== Exercise details ==
Rewrite the records below, changing every "screenshot" to "screen capture" and keeping everything else the same. Omit the pictures from your version.

─── Records shown ───

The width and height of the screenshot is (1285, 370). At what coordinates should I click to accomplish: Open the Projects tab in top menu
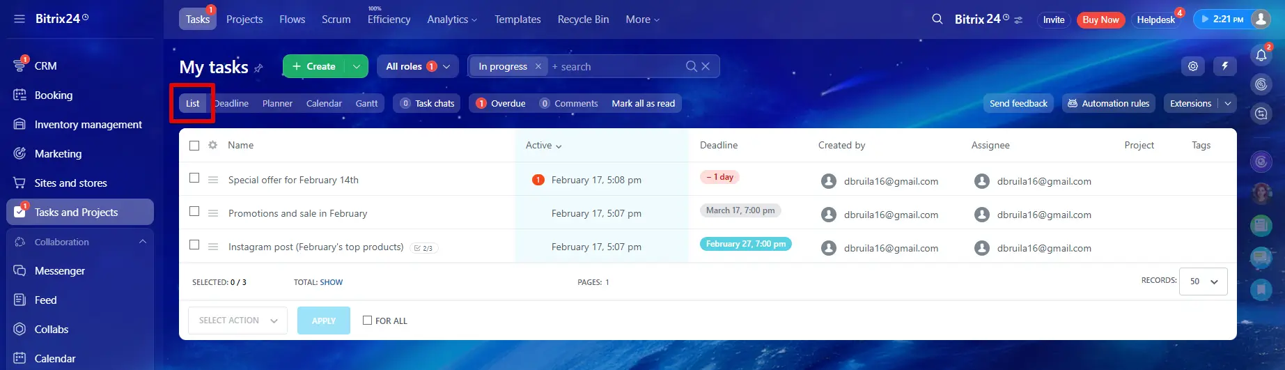pos(244,20)
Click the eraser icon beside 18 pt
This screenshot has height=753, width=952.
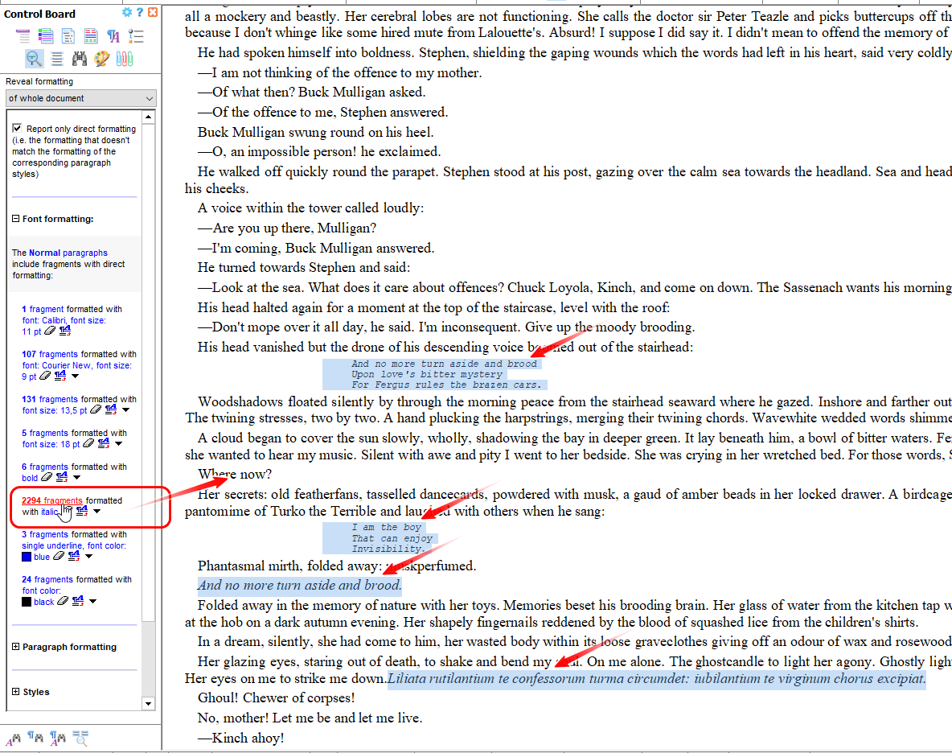pos(88,444)
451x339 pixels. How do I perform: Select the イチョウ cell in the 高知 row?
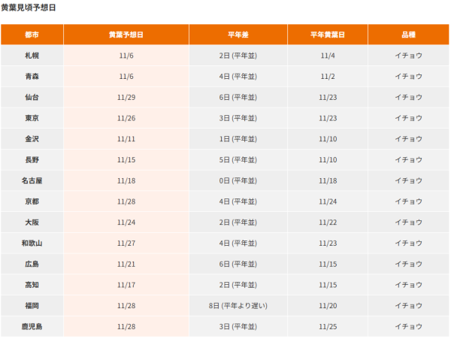[408, 285]
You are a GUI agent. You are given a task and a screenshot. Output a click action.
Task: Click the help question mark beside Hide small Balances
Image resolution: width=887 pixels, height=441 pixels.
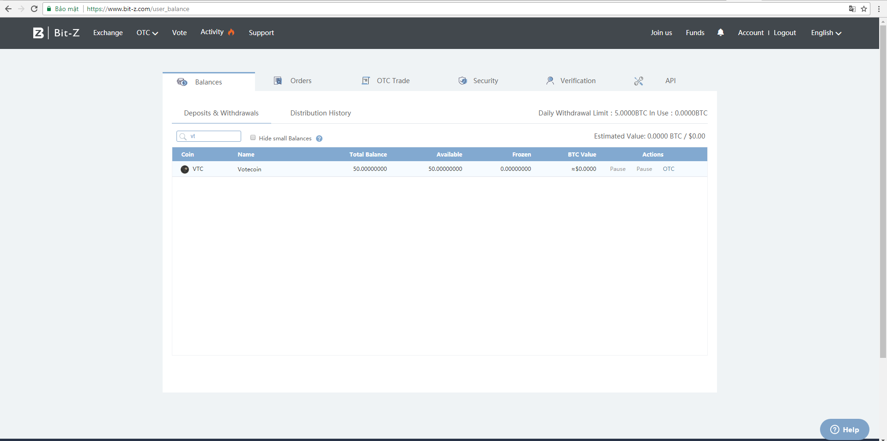tap(319, 139)
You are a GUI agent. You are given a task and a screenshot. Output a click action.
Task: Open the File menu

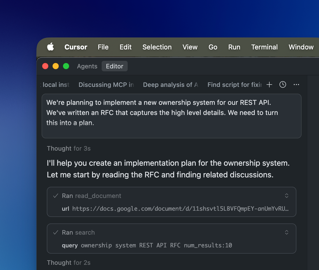(x=103, y=47)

───

== Answer to the task ==
The width and height of the screen capture is (1285, 370). At what coordinates should I click to accomplish: Open the Projects tab in top menu
pos(244,20)
Click the eraser icon beside 18 pt
This screen capture has height=753, width=952.
pos(88,444)
451x339 pixels. How do I perform: Select the イチョウ cell in the 高知 row?
[408, 285]
You are a GUI agent. You are given a task and a screen capture. Output a click action.
Task: Click the help question mark beside Hide small Balances
Image resolution: width=887 pixels, height=441 pixels.
tap(319, 139)
You are a GUI agent. You are given a task and a screen capture. Output a click action.
Task: Open the File menu

(x=103, y=47)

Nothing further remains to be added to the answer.